The 7th New York State Militia
The regiment posed for these group portraits at Camp Cameron in Washington, D.C. in 1861. The studio of Mathew B. Brady is believed to have produced them. They are part of the Samuel Crocker Lawrence Collection at the Medford Historical Society in Medford, Mass. Quotes taken from the History of the Seventh Regiment of New York, 1806-1889, by Col. Emmons Clark.
“Camp Cameron, named in honor of the Secretary of War, was situated on Meridian Hill, about two miles from the Capitol and one mile due north from Willard’s Hotel, on the Harper’s Ferry road. It contained about forty acres, and within its limited was the elegant old mansion of Dr. Stone, built by Madison in the first years of the century, and a favorite summer residence of many of the Presidents.”

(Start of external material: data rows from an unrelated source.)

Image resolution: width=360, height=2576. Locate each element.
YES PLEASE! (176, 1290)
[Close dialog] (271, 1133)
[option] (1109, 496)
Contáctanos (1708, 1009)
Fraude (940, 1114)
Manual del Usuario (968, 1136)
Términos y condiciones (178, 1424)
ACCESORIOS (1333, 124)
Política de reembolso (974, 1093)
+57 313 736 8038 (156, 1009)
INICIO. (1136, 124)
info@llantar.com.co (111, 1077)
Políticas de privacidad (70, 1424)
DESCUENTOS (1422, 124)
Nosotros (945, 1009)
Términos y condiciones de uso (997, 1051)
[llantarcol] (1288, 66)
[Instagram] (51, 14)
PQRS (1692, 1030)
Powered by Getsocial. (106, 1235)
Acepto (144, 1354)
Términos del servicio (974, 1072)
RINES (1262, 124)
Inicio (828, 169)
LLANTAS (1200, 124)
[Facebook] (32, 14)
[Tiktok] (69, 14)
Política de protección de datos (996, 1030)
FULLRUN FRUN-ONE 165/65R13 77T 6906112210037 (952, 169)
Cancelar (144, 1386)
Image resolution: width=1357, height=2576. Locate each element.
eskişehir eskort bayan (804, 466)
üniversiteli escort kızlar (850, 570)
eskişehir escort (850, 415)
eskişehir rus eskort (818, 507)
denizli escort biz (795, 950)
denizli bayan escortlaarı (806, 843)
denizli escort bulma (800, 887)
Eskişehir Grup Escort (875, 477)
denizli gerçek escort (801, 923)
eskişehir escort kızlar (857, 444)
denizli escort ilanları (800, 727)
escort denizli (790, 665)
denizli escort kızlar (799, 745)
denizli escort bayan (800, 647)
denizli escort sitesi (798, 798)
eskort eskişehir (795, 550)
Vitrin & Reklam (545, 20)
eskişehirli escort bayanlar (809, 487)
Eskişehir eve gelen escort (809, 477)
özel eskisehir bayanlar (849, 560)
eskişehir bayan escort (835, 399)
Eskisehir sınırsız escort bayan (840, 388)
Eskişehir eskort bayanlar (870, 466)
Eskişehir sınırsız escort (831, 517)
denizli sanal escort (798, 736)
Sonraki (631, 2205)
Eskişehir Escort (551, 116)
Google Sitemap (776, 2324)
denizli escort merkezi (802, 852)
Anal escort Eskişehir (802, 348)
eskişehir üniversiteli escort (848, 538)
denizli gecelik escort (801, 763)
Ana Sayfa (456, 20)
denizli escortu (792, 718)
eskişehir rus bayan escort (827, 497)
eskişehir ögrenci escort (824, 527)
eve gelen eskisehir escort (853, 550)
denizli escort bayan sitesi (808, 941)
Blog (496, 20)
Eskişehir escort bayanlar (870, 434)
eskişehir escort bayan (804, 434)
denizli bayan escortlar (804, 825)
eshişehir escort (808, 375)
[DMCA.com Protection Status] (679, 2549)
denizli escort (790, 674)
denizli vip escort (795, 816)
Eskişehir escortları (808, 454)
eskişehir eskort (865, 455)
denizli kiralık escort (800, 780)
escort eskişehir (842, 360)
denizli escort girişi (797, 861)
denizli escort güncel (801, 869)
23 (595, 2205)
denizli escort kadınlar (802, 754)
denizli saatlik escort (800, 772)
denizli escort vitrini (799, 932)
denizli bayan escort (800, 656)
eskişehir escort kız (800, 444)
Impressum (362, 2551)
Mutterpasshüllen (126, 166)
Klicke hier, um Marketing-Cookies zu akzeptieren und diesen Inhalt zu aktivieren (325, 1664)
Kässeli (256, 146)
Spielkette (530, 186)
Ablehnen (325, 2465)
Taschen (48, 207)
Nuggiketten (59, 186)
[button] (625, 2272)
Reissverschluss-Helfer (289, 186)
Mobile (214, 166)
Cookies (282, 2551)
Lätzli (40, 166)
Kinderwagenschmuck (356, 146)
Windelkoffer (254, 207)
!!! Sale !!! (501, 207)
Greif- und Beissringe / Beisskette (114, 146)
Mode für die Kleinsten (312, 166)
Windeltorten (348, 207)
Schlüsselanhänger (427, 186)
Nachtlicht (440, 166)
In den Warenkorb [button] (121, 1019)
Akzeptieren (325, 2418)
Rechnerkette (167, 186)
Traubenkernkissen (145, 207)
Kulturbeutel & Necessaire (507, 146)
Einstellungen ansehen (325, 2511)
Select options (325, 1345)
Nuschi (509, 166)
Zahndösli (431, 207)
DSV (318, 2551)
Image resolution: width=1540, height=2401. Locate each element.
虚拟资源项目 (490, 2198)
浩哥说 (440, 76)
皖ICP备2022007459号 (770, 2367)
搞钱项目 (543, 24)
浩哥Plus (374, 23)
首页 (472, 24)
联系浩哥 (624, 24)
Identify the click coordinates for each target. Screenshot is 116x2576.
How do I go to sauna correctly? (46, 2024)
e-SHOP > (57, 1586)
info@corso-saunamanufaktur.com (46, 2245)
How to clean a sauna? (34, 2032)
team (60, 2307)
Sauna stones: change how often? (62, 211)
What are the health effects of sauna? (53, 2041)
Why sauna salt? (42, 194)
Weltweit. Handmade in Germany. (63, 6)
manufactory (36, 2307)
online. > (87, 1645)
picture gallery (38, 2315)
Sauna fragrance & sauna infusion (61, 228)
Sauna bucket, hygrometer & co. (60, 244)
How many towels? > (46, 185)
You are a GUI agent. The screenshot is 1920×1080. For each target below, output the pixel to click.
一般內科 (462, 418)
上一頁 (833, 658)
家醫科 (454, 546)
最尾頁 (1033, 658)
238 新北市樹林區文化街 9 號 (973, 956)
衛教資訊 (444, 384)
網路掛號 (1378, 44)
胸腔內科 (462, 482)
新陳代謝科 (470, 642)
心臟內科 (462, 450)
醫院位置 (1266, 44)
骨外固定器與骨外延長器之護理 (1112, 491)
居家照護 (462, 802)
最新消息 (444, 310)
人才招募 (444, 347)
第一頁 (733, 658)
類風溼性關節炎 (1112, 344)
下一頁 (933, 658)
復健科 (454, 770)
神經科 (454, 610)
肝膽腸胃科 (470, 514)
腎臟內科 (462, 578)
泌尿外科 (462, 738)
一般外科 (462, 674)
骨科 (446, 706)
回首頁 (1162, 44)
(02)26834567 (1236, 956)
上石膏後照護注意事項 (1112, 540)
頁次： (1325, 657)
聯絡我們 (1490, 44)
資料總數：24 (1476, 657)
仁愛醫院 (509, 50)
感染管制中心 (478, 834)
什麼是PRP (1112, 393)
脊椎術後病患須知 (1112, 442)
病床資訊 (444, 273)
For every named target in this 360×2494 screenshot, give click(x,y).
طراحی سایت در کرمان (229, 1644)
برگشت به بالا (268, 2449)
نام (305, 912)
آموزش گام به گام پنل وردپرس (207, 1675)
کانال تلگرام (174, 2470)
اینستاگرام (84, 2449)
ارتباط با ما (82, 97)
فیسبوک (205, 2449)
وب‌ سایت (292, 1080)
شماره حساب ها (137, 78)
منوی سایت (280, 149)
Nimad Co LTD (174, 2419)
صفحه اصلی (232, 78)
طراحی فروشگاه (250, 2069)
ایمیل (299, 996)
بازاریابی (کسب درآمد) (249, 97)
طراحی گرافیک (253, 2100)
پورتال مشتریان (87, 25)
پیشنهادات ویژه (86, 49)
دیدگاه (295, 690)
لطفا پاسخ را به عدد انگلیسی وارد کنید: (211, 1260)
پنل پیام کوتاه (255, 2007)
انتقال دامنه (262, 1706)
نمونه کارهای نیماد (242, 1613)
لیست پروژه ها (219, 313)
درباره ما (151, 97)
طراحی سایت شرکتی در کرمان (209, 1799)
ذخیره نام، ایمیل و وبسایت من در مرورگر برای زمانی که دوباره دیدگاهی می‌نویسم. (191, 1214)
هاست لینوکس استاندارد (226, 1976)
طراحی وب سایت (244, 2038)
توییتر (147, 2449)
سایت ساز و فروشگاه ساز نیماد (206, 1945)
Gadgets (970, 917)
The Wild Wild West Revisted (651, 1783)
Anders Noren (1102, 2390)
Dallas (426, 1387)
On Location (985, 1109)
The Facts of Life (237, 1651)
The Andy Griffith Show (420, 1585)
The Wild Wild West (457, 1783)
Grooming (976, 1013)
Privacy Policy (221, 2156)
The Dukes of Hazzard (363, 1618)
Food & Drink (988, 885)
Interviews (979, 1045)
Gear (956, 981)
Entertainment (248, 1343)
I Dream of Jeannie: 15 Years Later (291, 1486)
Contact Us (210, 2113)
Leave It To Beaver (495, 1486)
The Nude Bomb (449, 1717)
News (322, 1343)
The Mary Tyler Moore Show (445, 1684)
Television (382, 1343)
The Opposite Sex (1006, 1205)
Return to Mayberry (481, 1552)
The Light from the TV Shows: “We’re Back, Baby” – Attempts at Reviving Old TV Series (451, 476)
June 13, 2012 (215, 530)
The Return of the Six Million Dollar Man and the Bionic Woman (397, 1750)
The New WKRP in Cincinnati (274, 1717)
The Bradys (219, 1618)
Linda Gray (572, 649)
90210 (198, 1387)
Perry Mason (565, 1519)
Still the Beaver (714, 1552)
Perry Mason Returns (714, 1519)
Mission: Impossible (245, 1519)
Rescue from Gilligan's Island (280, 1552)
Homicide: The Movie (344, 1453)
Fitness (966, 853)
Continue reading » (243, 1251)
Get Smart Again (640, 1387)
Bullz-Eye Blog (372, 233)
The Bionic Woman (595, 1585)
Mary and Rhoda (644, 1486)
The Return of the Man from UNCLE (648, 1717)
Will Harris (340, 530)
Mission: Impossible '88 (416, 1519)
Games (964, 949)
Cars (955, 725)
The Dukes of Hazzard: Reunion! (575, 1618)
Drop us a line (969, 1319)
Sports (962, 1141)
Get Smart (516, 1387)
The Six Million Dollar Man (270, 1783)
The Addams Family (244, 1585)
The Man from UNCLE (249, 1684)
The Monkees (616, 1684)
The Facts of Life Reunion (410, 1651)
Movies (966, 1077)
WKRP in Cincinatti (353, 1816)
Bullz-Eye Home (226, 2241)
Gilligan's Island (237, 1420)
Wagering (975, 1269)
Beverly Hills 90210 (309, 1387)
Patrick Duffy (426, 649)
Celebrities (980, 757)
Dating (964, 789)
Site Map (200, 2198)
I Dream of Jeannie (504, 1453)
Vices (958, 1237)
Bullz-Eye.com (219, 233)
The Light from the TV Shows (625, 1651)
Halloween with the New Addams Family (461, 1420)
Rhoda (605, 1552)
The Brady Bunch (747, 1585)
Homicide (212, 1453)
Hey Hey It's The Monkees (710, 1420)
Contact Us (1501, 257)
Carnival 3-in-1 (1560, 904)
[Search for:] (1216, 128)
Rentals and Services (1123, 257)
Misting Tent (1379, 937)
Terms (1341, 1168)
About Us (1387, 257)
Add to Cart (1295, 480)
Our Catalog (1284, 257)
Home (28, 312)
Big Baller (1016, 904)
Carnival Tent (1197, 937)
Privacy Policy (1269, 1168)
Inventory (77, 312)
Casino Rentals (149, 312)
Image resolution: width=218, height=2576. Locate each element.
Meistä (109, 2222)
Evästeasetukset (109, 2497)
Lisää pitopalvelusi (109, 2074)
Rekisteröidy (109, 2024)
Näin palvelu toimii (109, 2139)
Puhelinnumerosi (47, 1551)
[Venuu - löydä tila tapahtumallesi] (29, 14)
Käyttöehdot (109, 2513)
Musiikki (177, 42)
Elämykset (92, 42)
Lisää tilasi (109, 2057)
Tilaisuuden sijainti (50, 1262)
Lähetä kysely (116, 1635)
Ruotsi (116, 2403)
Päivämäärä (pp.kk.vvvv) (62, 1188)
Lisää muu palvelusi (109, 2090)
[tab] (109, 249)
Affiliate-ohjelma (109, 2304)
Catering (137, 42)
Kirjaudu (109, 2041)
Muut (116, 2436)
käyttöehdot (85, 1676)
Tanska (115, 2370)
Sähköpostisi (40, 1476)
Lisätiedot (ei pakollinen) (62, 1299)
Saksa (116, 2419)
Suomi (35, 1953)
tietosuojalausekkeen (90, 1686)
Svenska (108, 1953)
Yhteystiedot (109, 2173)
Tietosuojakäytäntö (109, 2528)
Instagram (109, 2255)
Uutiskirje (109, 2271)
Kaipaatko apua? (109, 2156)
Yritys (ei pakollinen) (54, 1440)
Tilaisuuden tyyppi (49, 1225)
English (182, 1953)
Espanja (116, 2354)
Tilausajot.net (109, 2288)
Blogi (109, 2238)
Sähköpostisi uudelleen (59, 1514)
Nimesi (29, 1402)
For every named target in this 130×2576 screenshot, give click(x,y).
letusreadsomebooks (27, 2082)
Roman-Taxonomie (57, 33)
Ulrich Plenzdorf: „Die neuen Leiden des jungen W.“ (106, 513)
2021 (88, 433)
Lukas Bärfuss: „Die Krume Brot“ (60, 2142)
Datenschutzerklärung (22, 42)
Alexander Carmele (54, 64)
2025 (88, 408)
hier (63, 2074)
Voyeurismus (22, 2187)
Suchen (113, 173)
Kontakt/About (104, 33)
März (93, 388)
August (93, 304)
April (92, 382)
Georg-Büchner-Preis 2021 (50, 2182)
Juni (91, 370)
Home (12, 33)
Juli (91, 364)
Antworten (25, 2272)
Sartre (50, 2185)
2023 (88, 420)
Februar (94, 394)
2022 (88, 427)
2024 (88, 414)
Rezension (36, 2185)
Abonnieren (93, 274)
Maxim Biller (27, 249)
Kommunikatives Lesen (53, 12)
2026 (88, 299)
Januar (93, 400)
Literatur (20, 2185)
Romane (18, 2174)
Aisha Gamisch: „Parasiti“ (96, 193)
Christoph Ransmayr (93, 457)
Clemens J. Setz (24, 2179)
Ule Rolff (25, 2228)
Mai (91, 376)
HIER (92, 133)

“Situated upon an elevated terrace, Camp Cameron commanded a view of the city of Washington, with its broad avenues and elegant public buildings; of the Potomac, stretching away like a beautiful lake to Alexandria, and of the famous Heights of Arlington, in Virginia. In front of the camp was a large parade-ground, which afforded ample room for the evolutions of the battalion. The Stone mansion was occupied by Colonel [Marshall] Lefferts and his staff, and the out-buildings were a convenient depot for commissary stores.”
“Magnificent old oaks, veterans of the ancient forest, flourished on every side, and lent to the landscape wonderful beauty. As the Seventh Regiment was the first to seek a camping-ground, it is not strange that this, the. Most lovely locality in all that region, was selected; and it is a historical fact, well worthy of record and remembrance, that the Seventh Regiment was the first regiment in all the country to pitch its tents in front of the enemy during the great rebellion.”
22nd New York State Militia near Harpers Ferry, Va., 1862. Attributed to Mathew B. Brady.
The regiment posed for these group portraits near Harpers Ferry, Va., in 1862. The studio of Mathew B. Brady is believed to have produced them. They are part of the Samuel Crocker Lawrence Collection at the Medford Historical Society in Medford, Mass.